Ternate, HN – Aliansi Masyarakat Pulau Hiri (AMPUH) pada Hari Ulang Tahun (HUT) ke-78 Republik Indonesia melaksanakan upacara bendera setengah tiang di atas proyek tetrapod dermaga Hiri, Kelurahan Sulamadaha, Kota Ternate.

Pantauan halmaheranesia, upacara ini dilaksanakan di atas bebatuan dan kondisi tetrapod dermaga yang tak beraturan. Tiang bendera ditancapkan tepat di atas sela-sela tetrapod.

Lalu peserta upacara berdiri di atas bebatuan, menghadap ke arah tiang bendera yang berlatar gunung Pulau Hiri.

Upacara bendera setengah tiang di atas proyek tetrapod dermaga Hiri, Kelurahan Sulamadaha, Kota Ternate. Foto (Rajif Duchlun/halmaheranesia)

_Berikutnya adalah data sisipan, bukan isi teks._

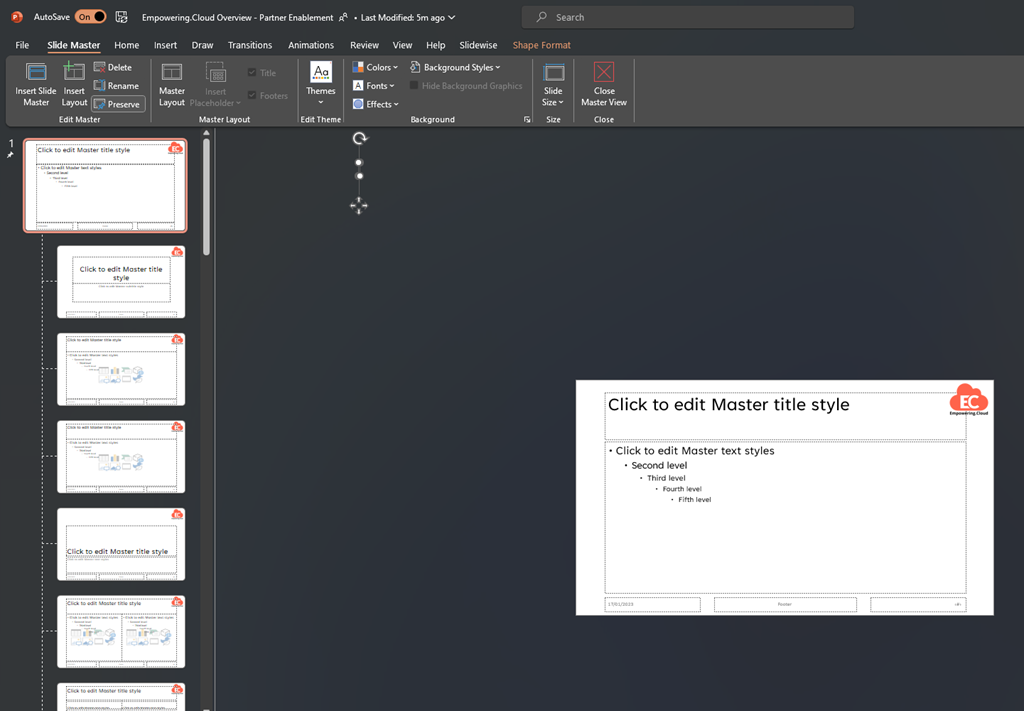Click the Insert Layout icon
The image size is (1024, 711).
coord(74,73)
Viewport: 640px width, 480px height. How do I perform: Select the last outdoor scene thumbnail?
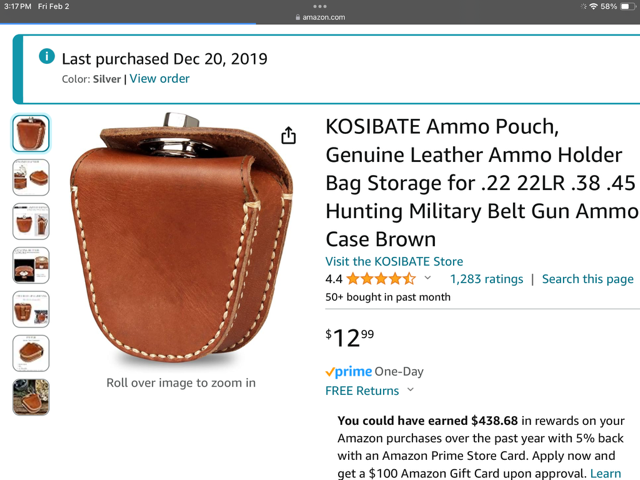[31, 397]

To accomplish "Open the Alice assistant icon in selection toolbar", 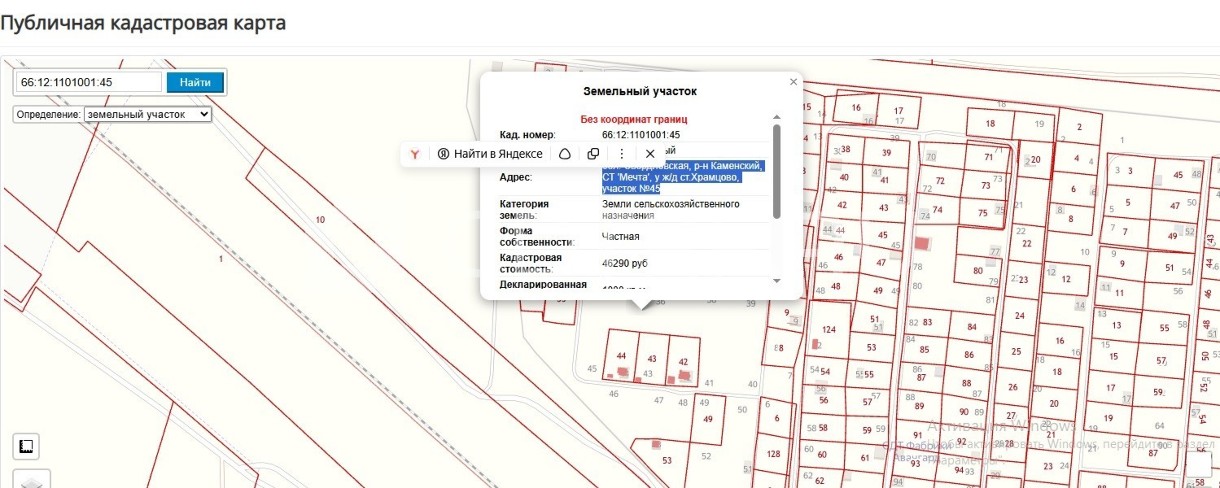I will 564,154.
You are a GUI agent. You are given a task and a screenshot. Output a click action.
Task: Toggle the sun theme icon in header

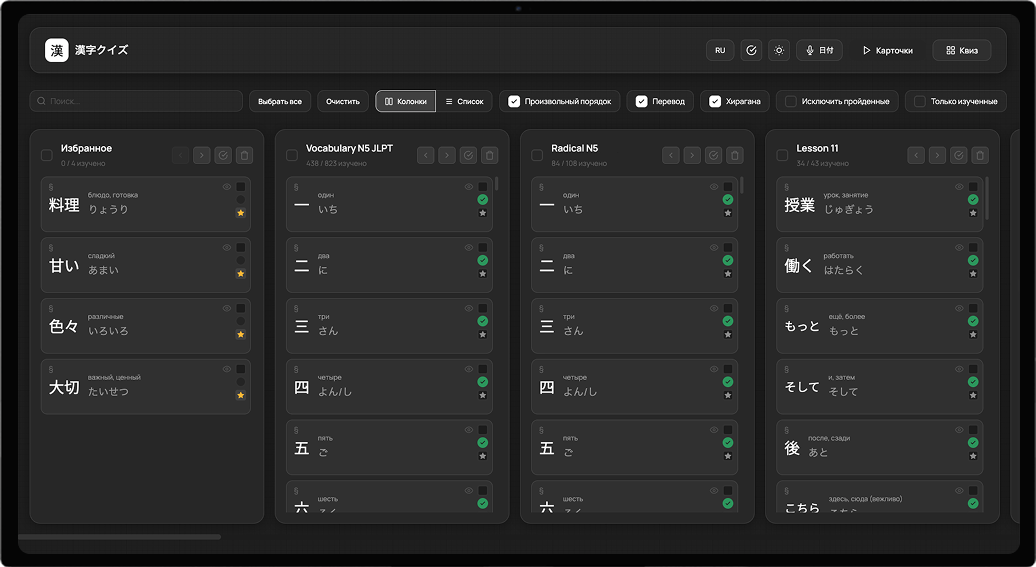[779, 50]
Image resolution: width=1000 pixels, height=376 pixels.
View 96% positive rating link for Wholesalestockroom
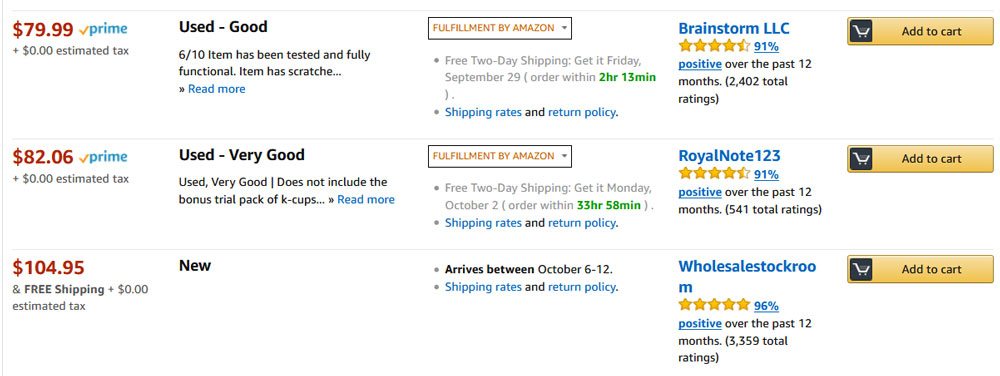(x=766, y=306)
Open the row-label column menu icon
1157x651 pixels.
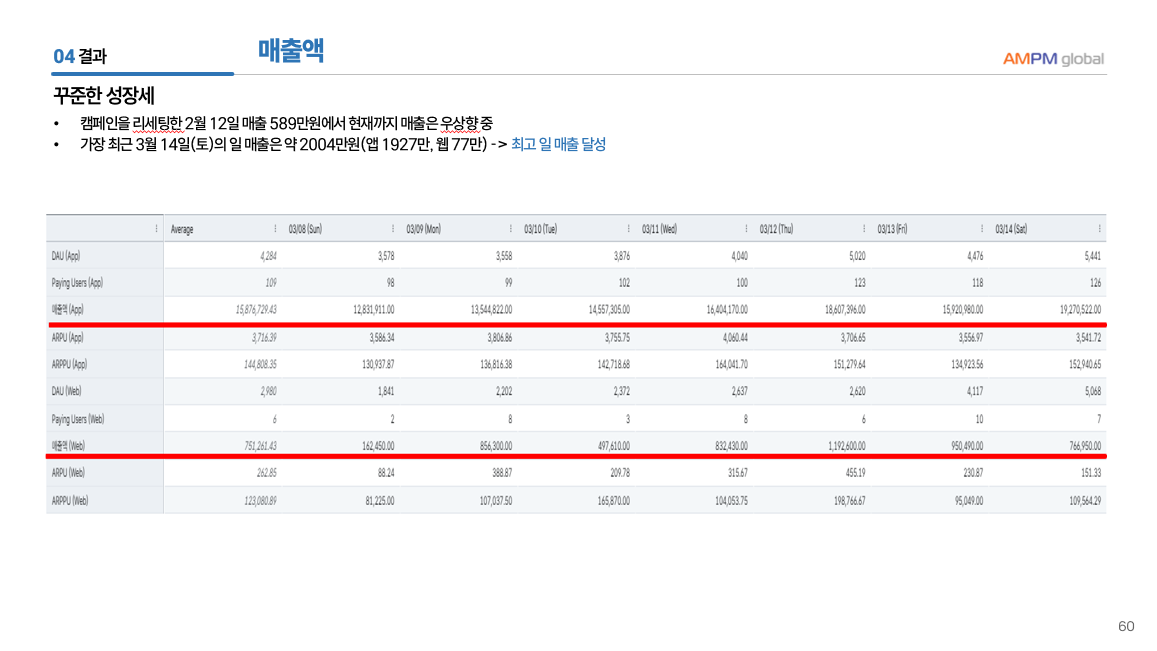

Saat tiga pemuda memberikan aba-aba bendera siap dikibarkan, sontak secara kompak peserta upacara memberikan hormat diikuti menyanyikan lagu Indonesia Raya.

Upacara yang sederhana dan penuh khidmat ini pun berakhir dengan bendera yang hanya dinaikkan setengah tiang saja. Tampak seorang peserta pun membaca Pancasila dalam bahasa Ternate dan diikuti juga pembacaan manifesto yang berisi sikap perjuangan mereka terhadap kondisi dermaga Hiri.

Koordinator lapangan, Wawan Ilyas, mengatakan ini pertama kalinya di Maluku Utara melakukan upacara bendera setengah tiang untuk memperingati hari kemerdekaan Republik Indonesia.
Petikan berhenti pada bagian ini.